Yeah, okay. And then you mentioned sort of expanding Wellness into potentially green living titles. If I understood you correctly in your prepared remarks, you mentioned potentially looking to expand as a category manager, target to other categories. Would that be associated with green living, and if you could just give us a little more color there, that would be great?

Vilia Valentine

That’s a little bit of a misunderstanding that it would be a target. We're looking to be category manager for those different classifications of business and building out our assortments with that in mind. Not just a target, but to really own the green living space in media and products as well as the Wellness space.

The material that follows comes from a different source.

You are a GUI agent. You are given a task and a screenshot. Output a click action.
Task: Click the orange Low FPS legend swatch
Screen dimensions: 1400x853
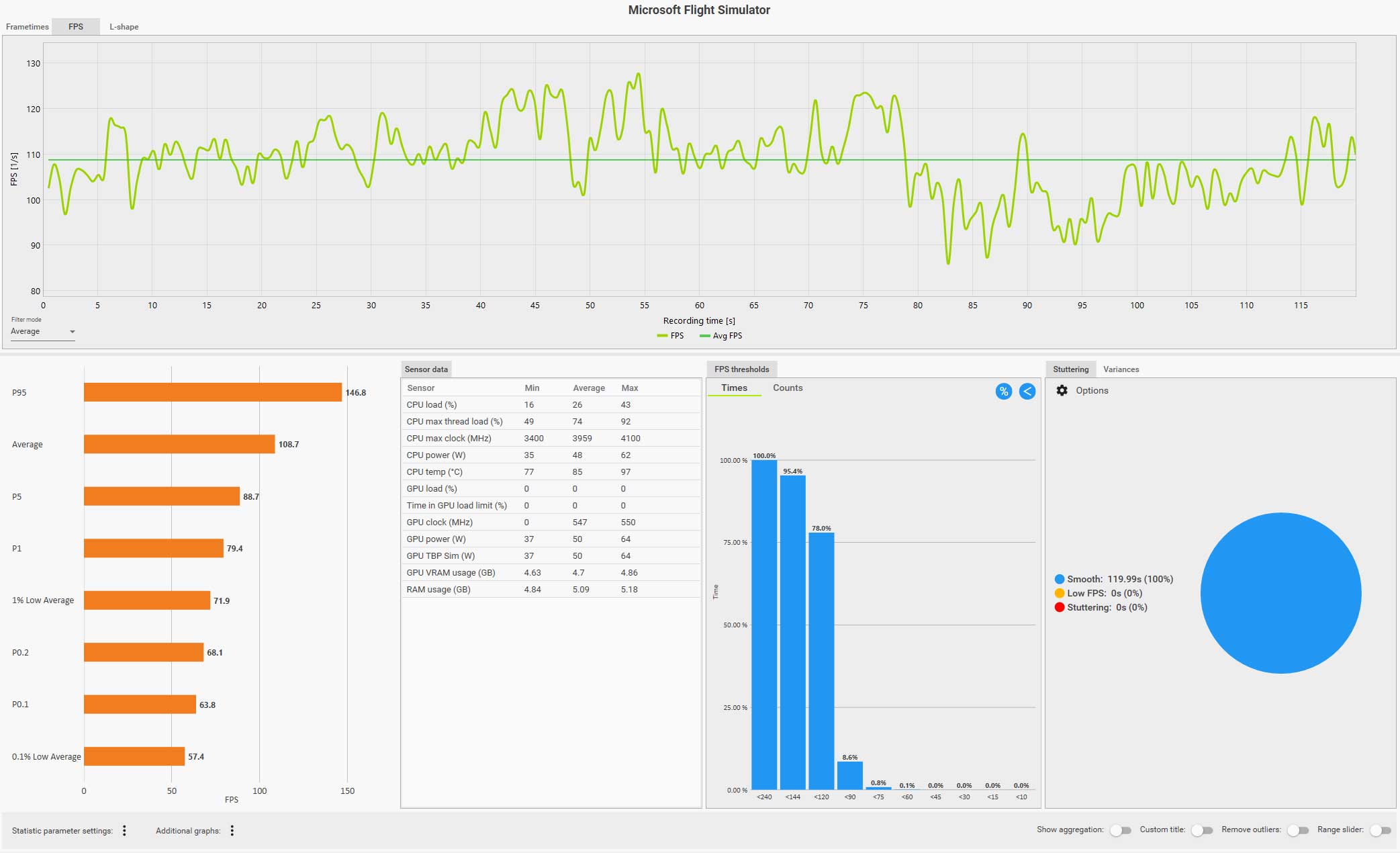1060,593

Lloyd Walmsley - Thomas Weisel Partners

Right. And if I understand correctly, the green living would be a new category in terms of media?

Vilia Valentine


Lloyd Walmsley - Thomas Weisel Partners

And is that something you are working on, now or…?

Vilia Valentine

And we plan to launch in late 2008. We will be showing it initially at the Natural Product Show this week and Ed Begley, Jr., has already agreed to be our host for those titles.

Lloyd Walmsley - Thomas Weisel Partners

Well, that's great. Thank you.


I now would like to turn the call back to Mr. Jirka Rysavy. Sir, you may continue.

Jirka Rysavy

Okay. There are no more questions. I would like to thank everybody and hopefully we will see you in another hopefully good year as good as we just had. And we are really happy with whatever happened. And thank you very much.


Thank you everyone for participating in today's conference call. You may disconnect now at this time.